### Try it:
Every line of the material must be written out again unchanged.

### Given records:

• • • • • • •

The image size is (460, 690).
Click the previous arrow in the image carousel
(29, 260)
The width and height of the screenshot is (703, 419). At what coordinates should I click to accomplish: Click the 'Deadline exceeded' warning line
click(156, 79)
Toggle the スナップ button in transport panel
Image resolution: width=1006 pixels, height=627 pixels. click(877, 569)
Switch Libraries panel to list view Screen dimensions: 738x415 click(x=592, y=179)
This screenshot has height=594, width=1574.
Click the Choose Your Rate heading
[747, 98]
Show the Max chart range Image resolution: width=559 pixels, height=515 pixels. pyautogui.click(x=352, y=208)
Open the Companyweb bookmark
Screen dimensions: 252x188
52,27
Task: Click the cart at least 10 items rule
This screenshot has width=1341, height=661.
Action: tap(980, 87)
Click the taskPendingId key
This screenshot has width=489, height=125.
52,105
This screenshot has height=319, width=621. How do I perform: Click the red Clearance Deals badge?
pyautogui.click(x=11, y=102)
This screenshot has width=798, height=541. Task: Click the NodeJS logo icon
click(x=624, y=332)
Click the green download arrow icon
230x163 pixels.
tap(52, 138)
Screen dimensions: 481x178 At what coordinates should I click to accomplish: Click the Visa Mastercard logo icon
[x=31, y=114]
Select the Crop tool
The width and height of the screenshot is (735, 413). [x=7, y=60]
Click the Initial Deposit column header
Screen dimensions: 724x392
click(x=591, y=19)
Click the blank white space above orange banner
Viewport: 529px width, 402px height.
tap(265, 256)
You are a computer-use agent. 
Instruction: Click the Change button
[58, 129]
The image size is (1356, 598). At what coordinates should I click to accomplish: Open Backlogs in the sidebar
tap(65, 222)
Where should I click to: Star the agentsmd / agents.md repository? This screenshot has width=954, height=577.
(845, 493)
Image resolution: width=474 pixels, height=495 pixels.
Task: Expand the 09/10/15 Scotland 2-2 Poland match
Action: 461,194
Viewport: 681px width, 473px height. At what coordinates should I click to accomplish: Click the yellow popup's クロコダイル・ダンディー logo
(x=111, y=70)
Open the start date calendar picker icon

• • • • • • •

### Answer below:
The image size is (460, 690).
Click the previous arrow in the image carousel
(29, 260)
The width and height of the screenshot is (703, 419). At what coordinates should I click to accomplish: Click the 'Deadline exceeded' warning line
click(156, 79)
Toggle the スナップ button in transport panel
Image resolution: width=1006 pixels, height=627 pixels. click(877, 569)
Switch Libraries panel to list view Screen dimensions: 738x415 click(x=592, y=179)
This screenshot has height=594, width=1574.
Click the Choose Your Rate heading
[747, 98]
Show the Max chart range Image resolution: width=559 pixels, height=515 pixels. pyautogui.click(x=352, y=208)
Open the Companyweb bookmark
Screen dimensions: 252x188
52,27
Task: Click the cart at least 10 items rule
This screenshot has width=1341, height=661.
Action: tap(980, 87)
Click the taskPendingId key
This screenshot has width=489, height=125.
52,105
This screenshot has height=319, width=621. How do I perform: Click the red Clearance Deals badge?
pyautogui.click(x=11, y=102)
This screenshot has width=798, height=541. Task: Click the NodeJS logo icon
click(x=624, y=332)
Click the green download arrow icon
230x163 pixels.
tap(52, 138)
Screen dimensions: 481x178 At what coordinates should I click to accomplish: Click the Visa Mastercard logo icon
[x=31, y=114]
Select the Crop tool
The width and height of the screenshot is (735, 413). [x=7, y=60]
Click the Initial Deposit column header
Screen dimensions: 724x392
click(x=591, y=19)
Click the blank white space above orange banner
Viewport: 529px width, 402px height.
tap(265, 256)
You are a computer-use agent. 
Instruction: Click the Change button
[58, 129]
The image size is (1356, 598). At what coordinates should I click to accomplish: Open Backlogs in the sidebar
tap(65, 222)
Where should I click to: Star the agentsmd / agents.md repository? This screenshot has width=954, height=577.
(845, 493)
Image resolution: width=474 pixels, height=495 pixels.
Task: Expand the 09/10/15 Scotland 2-2 Poland match
Action: 461,194
Viewport: 681px width, 473px height. At what coordinates should I click to accomplish: Click the yellow popup's クロコダイル・ダンディー logo
(x=111, y=70)
Open the start date calendar picker icon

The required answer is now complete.